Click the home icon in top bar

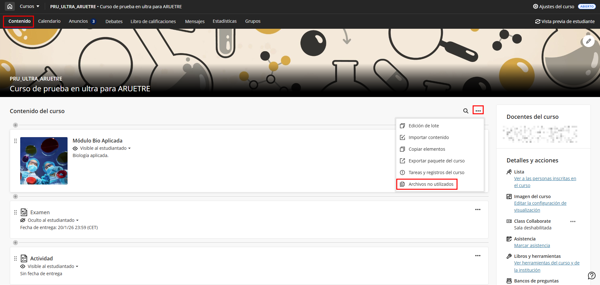click(x=10, y=6)
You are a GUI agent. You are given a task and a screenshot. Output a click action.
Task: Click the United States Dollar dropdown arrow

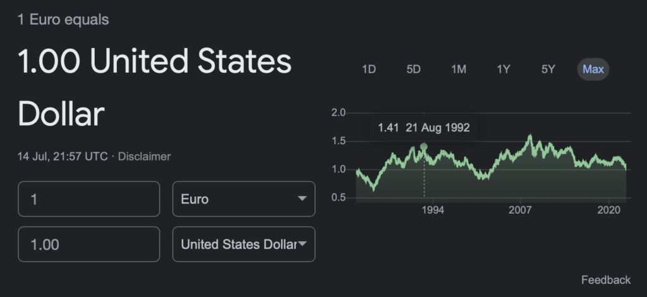coord(302,244)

Exercise requirements —
Return the listing unchanged except for the pictures, which should be dropped.

Reply —
Click the home icon in top bar

click(x=10, y=6)
You are a GUI agent. You are given a task and a screenshot. Output a click action.
Task: Click the United States Dollar dropdown arrow

coord(302,244)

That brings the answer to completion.